— BEGIN DATA FOR THE TASK —

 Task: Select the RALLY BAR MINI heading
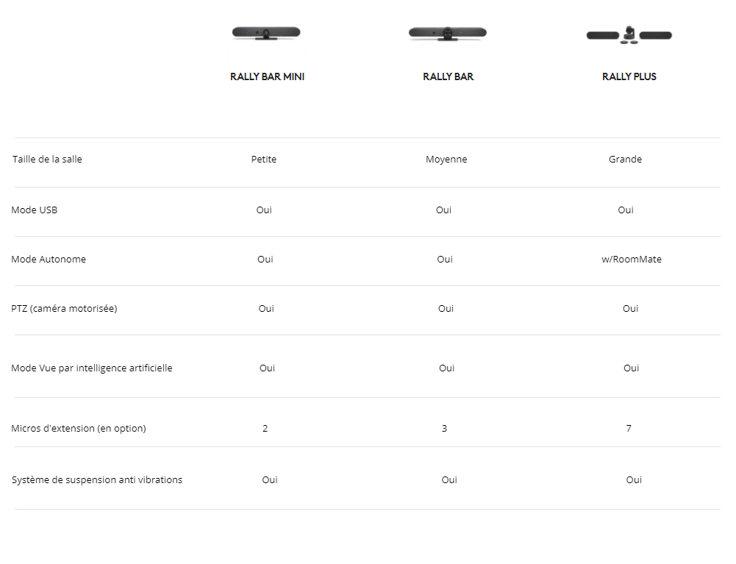(267, 76)
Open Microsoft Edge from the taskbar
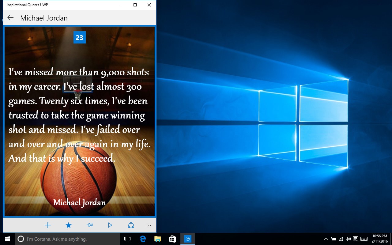Image resolution: width=392 pixels, height=245 pixels. coord(143,239)
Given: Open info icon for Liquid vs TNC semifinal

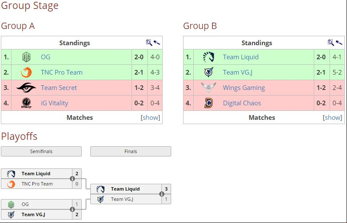Looking at the screenshot, I should click(72, 179).
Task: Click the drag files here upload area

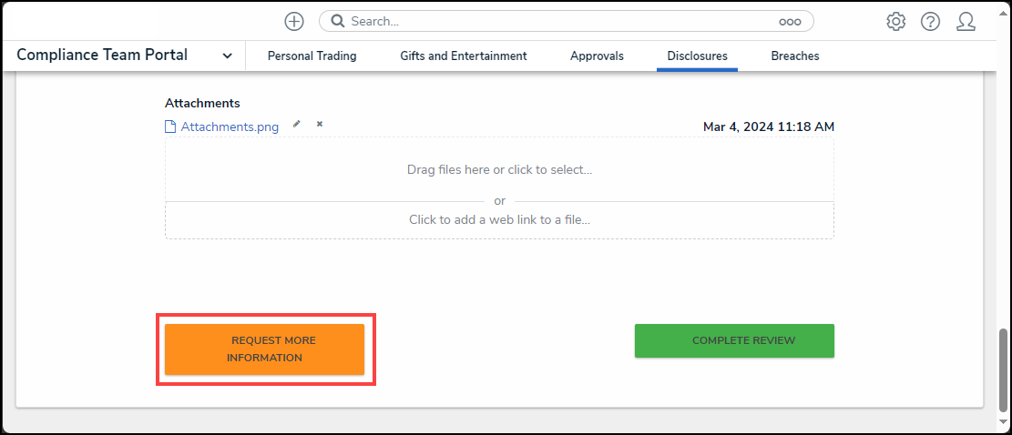Action: (x=499, y=169)
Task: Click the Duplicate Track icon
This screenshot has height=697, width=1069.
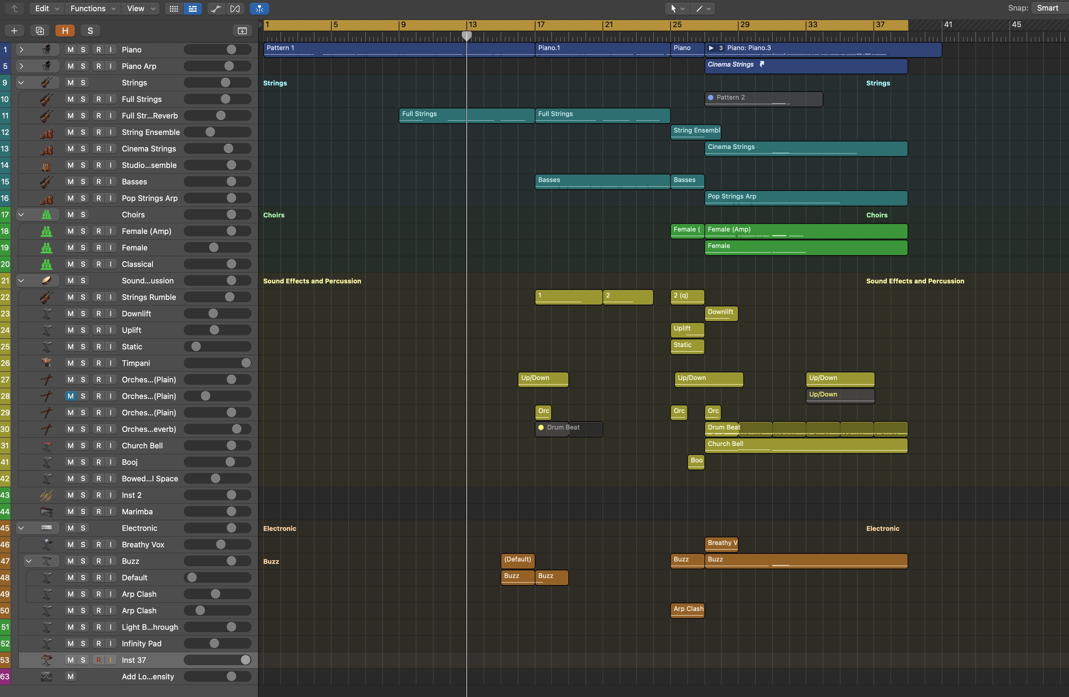Action: (40, 31)
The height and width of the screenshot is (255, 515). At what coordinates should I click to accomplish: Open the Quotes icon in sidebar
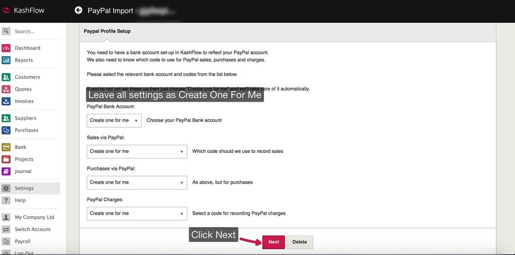click(6, 89)
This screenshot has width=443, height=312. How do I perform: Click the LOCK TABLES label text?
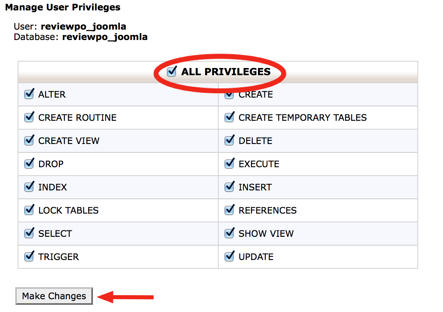(68, 210)
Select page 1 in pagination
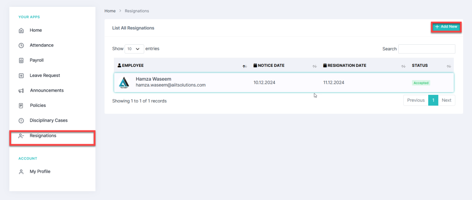The height and width of the screenshot is (200, 472). [433, 100]
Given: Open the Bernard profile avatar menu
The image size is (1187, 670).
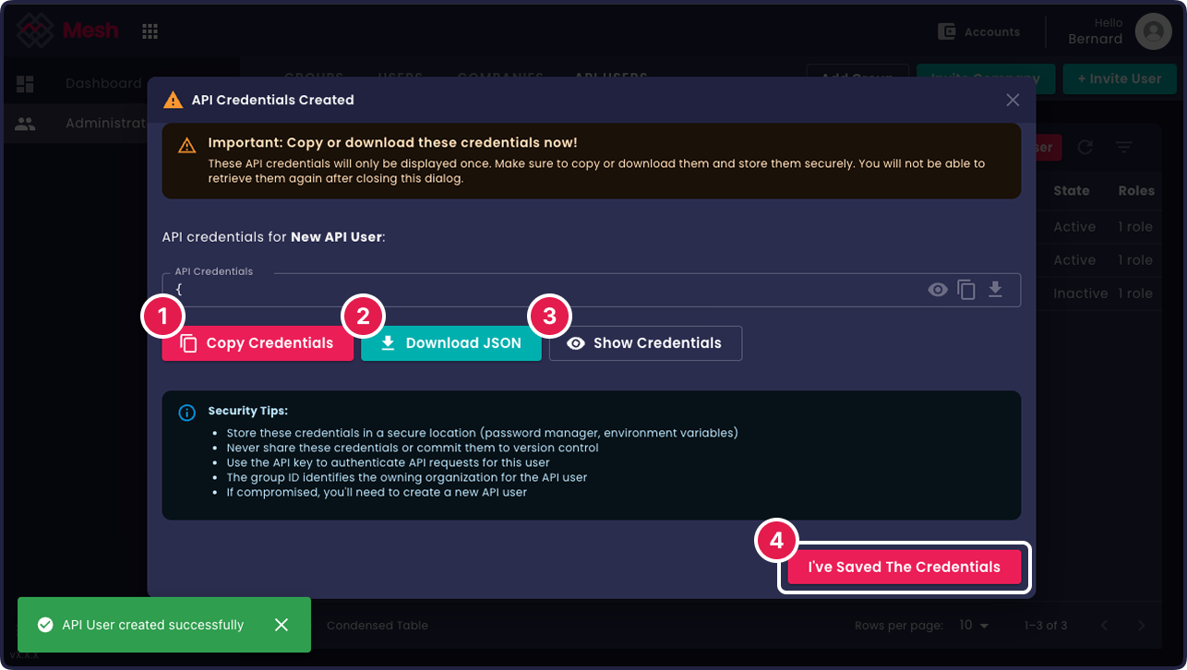Looking at the screenshot, I should (1153, 30).
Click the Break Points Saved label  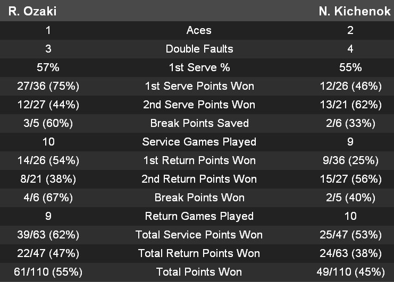tap(199, 123)
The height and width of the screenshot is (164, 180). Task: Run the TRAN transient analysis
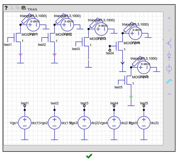coord(32,9)
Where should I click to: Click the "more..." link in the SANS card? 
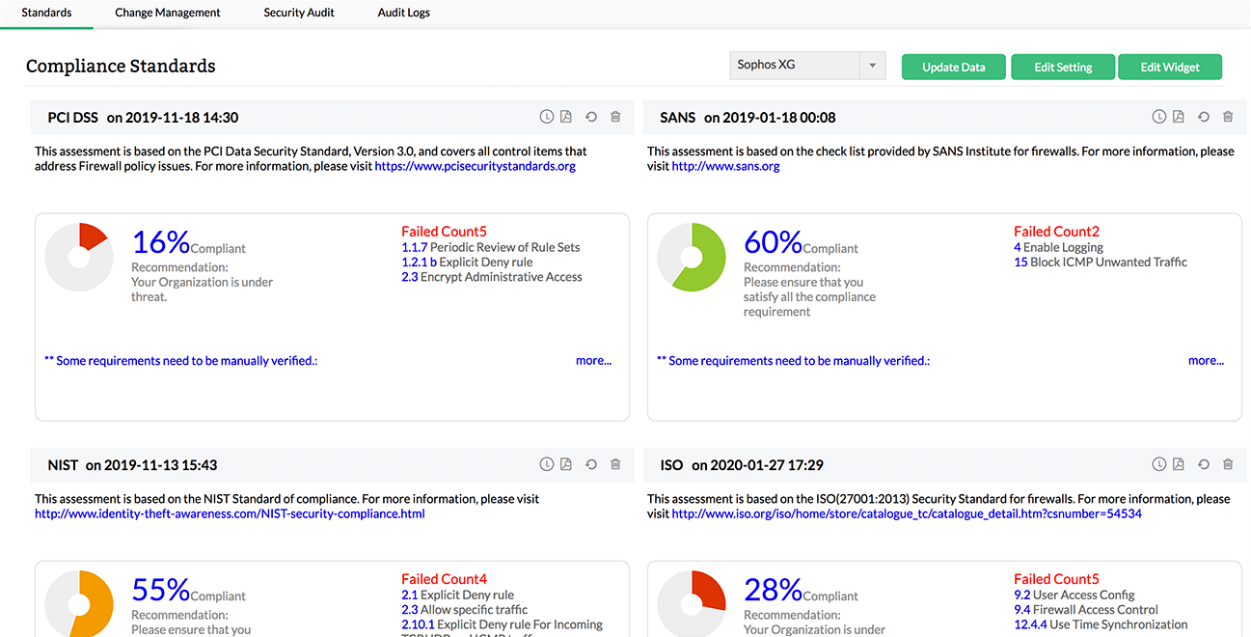1206,360
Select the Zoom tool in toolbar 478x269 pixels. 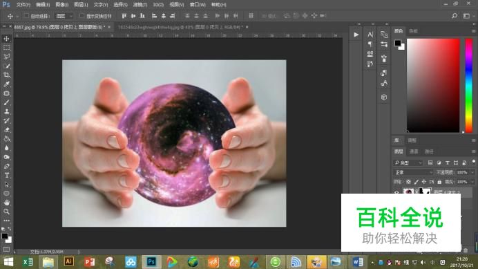click(x=6, y=212)
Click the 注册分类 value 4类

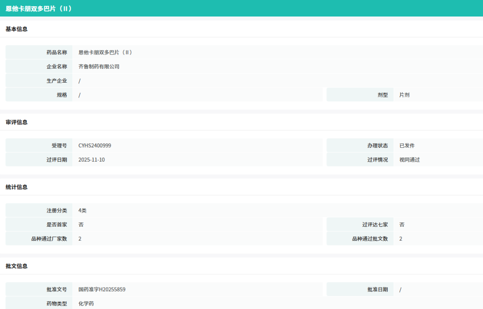(x=82, y=211)
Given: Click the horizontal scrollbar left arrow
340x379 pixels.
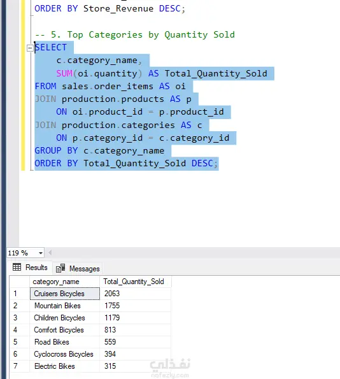Looking at the screenshot, I should coord(50,253).
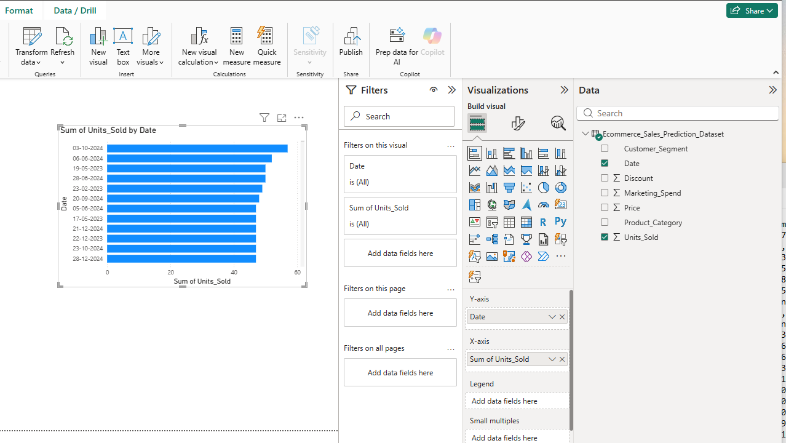Pick the gauge visual type

pos(543,204)
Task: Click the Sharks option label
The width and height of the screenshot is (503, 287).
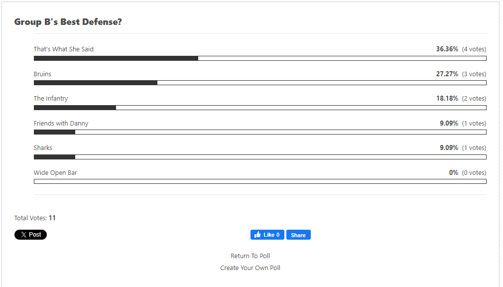Action: 43,147
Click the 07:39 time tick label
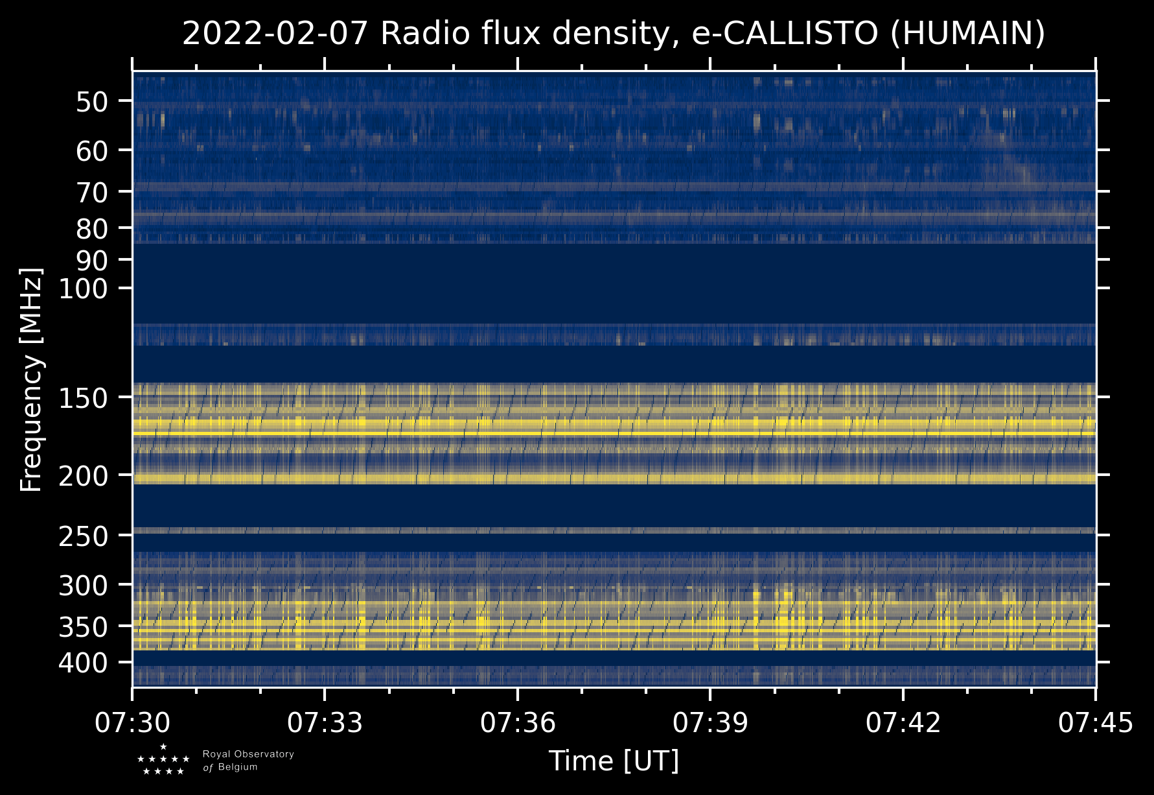The height and width of the screenshot is (795, 1154). tap(710, 722)
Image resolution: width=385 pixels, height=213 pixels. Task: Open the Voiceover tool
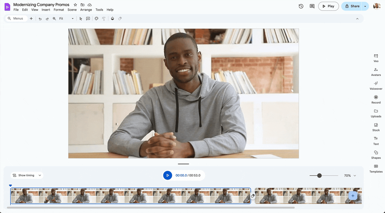click(x=376, y=86)
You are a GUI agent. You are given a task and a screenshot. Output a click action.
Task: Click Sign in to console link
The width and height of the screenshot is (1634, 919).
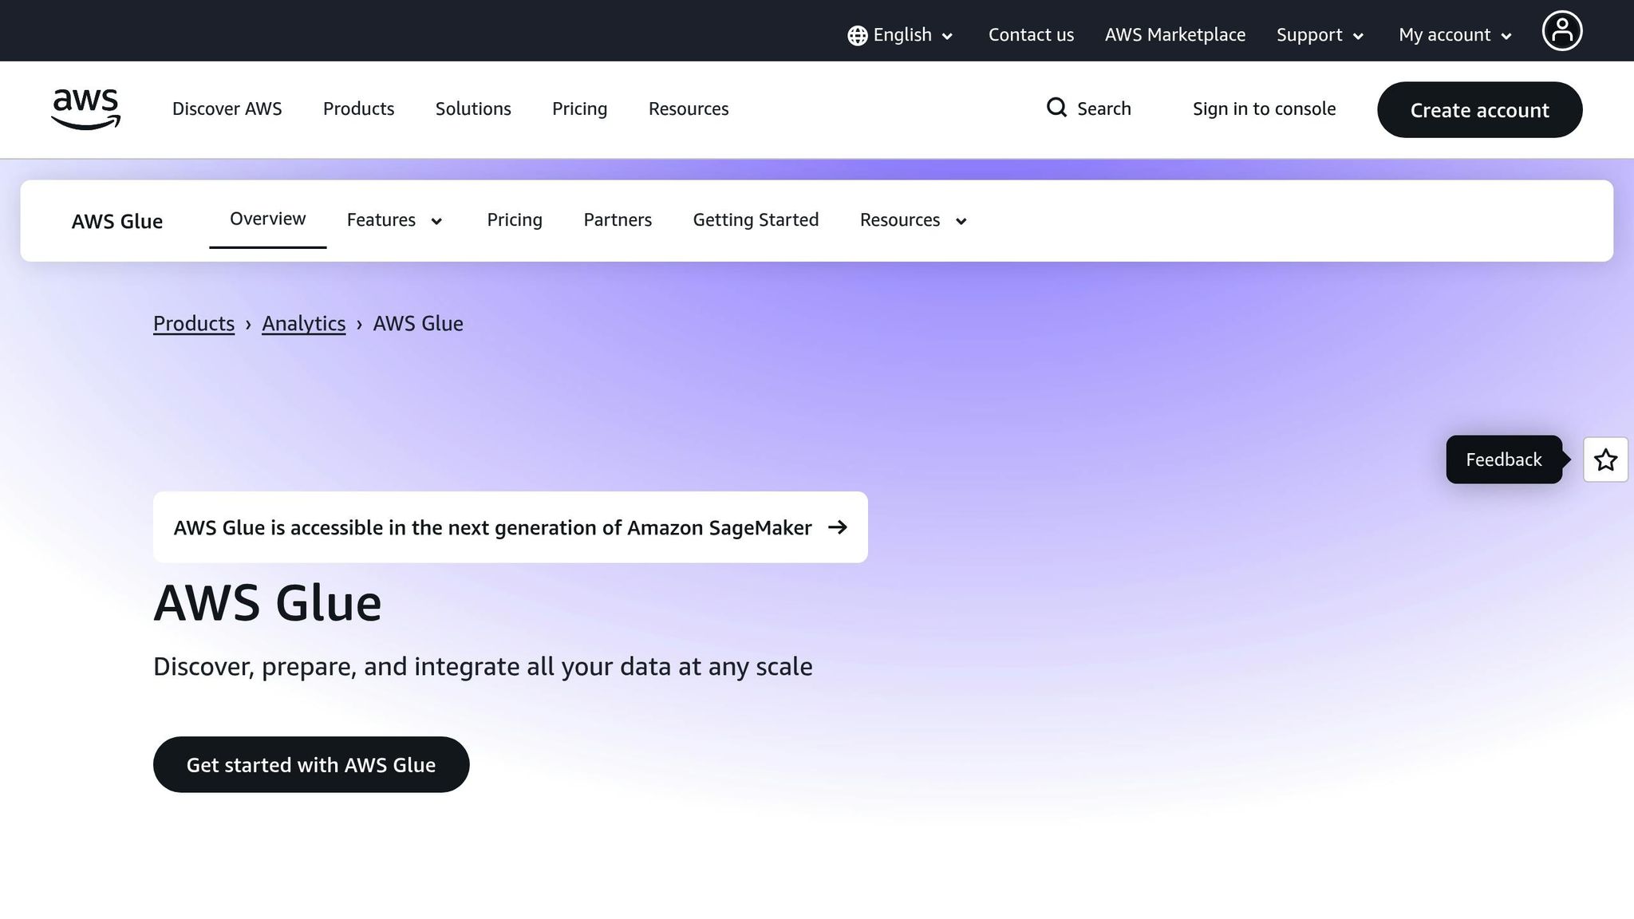(x=1263, y=108)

— END DATA FOR THE TASK —

_STATED PROBLEM_
Output the stretch of lines from the one containing "Click the 注册分类 value 4类" through the end of the lines above, inclusive, reproduced without changes. Leave the pictures out of your answer.

_EXPECTED OUTPUT_
Click the 注册分类 value 4类

(x=82, y=211)
Given: Click the horizontal scrollbar left arrow
340x379 pixels.
Looking at the screenshot, I should coord(50,253).
Pick the gauge visual type

pos(543,204)
Task: Click the Sharks option label
The width and height of the screenshot is (503, 287).
Action: 43,147
Click the 07:39 time tick label
The height and width of the screenshot is (795, 1154). tap(710, 722)
Image resolution: width=385 pixels, height=213 pixels. Task: Open the Voiceover tool
click(x=376, y=86)
You are a GUI agent. You are given a task and a screenshot. Output a click action.
Task: Click Sign in to console link
The width and height of the screenshot is (1634, 919).
(x=1263, y=108)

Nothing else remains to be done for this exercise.